(Saved data entries)
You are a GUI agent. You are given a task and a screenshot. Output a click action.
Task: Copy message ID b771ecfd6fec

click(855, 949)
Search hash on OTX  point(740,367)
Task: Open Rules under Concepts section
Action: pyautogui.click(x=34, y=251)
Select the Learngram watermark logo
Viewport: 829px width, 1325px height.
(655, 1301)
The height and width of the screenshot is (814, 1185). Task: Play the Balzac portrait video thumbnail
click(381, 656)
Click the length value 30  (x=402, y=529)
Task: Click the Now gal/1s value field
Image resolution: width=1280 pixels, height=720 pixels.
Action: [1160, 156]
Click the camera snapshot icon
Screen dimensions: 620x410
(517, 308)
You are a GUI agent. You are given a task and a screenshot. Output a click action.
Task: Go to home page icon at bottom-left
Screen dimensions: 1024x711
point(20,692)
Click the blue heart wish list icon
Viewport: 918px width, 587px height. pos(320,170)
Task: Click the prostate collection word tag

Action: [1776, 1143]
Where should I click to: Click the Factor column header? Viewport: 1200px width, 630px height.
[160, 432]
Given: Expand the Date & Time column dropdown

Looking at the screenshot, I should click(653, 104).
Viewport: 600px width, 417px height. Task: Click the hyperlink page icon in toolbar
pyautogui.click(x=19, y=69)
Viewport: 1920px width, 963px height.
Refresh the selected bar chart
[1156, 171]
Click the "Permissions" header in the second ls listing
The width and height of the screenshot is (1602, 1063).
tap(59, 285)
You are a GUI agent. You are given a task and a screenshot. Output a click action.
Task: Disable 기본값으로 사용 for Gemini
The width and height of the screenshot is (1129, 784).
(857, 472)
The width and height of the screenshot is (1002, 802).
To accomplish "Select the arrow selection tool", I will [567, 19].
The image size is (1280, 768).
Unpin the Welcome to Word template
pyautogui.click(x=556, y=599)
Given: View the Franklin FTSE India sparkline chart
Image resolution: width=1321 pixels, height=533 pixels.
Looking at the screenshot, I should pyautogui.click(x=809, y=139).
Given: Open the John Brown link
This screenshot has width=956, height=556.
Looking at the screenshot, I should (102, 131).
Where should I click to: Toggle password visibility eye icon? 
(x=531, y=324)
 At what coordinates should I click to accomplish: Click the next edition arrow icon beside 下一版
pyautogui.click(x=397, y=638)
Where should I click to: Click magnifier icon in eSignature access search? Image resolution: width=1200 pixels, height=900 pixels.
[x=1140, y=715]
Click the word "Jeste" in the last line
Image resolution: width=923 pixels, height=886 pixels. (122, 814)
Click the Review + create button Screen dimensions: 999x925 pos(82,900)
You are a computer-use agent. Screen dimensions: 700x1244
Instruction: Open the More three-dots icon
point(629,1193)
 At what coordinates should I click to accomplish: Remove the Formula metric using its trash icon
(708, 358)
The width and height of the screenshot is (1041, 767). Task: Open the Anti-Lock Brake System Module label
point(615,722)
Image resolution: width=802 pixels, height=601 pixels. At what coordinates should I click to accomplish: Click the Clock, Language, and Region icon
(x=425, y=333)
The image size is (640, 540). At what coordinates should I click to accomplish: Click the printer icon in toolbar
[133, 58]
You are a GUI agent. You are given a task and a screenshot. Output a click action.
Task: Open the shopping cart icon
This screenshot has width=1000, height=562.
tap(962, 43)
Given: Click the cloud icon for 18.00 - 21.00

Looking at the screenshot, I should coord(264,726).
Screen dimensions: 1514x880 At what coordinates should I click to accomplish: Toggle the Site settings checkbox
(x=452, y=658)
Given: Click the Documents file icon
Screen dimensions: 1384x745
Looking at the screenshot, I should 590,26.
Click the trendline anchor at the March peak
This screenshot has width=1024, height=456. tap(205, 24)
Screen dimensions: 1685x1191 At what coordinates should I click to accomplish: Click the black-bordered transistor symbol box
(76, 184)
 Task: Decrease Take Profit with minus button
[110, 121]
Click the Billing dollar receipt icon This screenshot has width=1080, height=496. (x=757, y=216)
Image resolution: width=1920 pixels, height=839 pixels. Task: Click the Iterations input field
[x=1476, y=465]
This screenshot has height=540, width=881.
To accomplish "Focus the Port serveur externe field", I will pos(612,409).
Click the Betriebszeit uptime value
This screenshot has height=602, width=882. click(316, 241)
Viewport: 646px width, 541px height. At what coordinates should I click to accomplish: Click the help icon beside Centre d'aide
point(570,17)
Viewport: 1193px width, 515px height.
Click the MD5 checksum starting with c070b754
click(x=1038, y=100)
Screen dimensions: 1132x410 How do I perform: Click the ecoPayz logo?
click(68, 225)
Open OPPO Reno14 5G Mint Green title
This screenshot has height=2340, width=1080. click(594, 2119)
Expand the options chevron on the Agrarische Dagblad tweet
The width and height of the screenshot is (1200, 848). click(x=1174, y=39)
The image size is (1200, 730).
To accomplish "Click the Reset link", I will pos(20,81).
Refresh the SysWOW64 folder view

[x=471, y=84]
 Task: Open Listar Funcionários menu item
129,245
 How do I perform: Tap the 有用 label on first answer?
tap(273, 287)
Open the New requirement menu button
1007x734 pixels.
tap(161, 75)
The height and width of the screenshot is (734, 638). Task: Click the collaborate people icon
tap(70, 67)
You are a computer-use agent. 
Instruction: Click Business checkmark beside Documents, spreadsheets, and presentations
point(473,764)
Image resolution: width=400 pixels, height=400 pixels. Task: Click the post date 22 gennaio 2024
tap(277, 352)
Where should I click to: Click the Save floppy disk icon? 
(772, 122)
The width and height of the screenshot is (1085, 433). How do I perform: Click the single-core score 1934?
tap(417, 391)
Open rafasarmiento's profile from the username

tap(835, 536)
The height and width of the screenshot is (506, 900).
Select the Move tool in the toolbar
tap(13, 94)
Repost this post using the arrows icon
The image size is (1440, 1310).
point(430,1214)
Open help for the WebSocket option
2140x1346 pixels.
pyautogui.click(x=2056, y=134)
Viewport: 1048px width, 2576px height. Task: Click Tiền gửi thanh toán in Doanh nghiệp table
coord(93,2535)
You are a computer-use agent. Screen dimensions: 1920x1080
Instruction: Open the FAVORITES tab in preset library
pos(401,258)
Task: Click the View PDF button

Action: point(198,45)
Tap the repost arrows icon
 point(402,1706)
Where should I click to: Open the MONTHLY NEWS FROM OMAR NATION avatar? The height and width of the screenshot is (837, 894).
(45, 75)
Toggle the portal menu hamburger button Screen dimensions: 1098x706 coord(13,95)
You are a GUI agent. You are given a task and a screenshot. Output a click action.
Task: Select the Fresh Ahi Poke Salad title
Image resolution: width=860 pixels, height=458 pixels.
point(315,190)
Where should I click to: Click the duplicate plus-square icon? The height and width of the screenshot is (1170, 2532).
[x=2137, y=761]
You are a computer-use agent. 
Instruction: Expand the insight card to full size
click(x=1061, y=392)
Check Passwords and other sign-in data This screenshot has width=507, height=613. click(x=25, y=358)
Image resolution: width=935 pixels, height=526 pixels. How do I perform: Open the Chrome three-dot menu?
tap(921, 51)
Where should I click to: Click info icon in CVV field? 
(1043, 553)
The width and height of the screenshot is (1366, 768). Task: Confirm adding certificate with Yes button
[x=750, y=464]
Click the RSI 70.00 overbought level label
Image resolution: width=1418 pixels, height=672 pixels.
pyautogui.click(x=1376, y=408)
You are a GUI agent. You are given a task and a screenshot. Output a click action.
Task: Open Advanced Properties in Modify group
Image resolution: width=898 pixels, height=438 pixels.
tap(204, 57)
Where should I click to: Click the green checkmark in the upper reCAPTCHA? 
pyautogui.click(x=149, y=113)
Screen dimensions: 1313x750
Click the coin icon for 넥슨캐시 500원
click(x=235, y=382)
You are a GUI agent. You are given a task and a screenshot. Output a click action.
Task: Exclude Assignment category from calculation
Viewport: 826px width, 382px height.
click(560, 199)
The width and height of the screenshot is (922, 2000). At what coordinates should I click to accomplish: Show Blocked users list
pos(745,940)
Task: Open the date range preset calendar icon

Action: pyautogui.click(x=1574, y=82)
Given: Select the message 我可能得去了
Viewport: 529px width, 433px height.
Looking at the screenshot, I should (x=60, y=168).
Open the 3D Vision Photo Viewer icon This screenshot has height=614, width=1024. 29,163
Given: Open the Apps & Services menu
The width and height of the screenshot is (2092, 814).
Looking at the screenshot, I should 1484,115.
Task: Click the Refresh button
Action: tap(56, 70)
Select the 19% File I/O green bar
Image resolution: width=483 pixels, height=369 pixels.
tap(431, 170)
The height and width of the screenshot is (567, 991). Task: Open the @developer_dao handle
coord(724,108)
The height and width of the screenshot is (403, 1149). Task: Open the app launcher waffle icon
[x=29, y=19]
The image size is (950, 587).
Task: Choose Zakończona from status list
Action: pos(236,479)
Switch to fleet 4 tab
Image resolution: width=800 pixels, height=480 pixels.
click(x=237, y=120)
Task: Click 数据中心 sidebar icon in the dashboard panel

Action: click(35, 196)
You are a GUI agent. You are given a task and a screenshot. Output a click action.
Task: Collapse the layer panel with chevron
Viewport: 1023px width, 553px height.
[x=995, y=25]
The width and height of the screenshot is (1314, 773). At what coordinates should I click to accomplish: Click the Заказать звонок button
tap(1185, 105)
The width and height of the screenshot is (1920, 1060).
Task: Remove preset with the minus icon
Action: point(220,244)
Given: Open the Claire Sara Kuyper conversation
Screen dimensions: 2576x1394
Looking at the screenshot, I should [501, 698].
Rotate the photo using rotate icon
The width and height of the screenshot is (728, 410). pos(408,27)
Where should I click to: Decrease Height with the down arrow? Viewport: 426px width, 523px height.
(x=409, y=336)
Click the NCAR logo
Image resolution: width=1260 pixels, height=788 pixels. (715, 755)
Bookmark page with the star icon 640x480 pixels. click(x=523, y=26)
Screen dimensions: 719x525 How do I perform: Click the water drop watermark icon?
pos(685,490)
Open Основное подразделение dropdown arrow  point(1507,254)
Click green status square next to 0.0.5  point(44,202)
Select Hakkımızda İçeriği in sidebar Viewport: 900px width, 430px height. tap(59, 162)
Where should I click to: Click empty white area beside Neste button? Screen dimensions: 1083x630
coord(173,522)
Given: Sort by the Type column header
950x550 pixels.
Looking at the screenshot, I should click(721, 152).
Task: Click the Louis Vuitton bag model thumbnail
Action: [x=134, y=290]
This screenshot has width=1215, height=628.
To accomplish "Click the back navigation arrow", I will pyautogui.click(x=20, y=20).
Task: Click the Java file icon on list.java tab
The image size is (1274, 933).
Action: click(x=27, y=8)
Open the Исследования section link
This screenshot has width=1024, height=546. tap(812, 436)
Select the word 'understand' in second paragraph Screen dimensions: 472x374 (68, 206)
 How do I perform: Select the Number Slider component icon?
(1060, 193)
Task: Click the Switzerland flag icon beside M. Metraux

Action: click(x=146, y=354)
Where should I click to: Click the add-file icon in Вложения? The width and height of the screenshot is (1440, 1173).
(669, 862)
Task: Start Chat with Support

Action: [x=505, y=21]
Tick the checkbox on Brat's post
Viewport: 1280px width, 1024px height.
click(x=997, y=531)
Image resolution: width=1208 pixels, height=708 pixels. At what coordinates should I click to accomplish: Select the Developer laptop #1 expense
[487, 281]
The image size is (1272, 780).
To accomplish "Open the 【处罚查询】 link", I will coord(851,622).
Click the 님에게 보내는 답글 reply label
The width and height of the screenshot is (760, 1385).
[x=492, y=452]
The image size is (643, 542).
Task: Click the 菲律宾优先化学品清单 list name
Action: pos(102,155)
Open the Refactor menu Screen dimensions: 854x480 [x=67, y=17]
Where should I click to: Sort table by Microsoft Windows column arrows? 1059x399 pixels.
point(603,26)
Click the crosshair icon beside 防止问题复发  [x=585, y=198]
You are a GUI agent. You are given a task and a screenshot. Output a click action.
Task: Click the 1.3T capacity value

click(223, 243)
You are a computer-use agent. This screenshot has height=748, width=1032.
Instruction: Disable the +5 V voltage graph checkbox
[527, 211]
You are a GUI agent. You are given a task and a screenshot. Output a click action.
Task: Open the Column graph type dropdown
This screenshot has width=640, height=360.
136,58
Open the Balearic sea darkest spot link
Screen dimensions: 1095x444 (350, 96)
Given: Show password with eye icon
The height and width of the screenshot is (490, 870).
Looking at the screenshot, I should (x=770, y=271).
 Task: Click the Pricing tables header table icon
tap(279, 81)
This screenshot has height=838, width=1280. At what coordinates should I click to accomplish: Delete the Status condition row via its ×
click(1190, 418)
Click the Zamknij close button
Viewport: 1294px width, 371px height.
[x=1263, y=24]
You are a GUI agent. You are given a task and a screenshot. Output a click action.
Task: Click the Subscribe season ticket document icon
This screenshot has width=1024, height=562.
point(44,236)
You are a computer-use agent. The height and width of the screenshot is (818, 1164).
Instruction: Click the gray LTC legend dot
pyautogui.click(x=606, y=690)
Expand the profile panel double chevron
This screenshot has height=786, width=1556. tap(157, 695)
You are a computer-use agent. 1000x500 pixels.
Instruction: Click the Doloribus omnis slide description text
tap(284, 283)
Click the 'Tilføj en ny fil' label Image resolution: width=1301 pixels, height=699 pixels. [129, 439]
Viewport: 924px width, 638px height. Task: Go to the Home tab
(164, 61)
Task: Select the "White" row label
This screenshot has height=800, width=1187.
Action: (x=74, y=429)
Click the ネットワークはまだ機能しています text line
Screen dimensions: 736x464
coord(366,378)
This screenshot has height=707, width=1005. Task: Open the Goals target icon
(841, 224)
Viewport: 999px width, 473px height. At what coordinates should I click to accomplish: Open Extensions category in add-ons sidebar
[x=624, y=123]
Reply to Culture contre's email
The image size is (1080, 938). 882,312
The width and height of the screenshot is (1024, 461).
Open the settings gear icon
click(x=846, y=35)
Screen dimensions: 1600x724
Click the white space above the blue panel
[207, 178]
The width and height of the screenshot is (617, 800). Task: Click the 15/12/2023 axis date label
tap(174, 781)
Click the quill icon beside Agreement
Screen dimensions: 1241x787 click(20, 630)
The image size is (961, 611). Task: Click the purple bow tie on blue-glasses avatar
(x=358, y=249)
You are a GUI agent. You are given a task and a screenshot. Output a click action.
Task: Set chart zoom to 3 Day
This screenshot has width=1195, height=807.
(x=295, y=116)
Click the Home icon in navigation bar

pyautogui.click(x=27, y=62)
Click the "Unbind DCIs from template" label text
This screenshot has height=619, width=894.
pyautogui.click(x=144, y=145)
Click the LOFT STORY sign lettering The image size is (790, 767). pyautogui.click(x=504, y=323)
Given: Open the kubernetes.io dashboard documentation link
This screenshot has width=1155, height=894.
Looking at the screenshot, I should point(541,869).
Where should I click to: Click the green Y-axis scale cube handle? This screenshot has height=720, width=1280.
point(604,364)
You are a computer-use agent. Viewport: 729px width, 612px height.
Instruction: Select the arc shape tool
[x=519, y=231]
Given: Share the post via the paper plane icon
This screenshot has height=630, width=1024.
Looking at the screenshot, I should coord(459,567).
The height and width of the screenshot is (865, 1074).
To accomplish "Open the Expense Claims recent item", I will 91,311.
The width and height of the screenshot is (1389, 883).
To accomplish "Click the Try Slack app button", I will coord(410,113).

> **EXERCISE**: Your answer must be a single number: the count of lines above that hold the word "second".

> **RESPONSE**: 2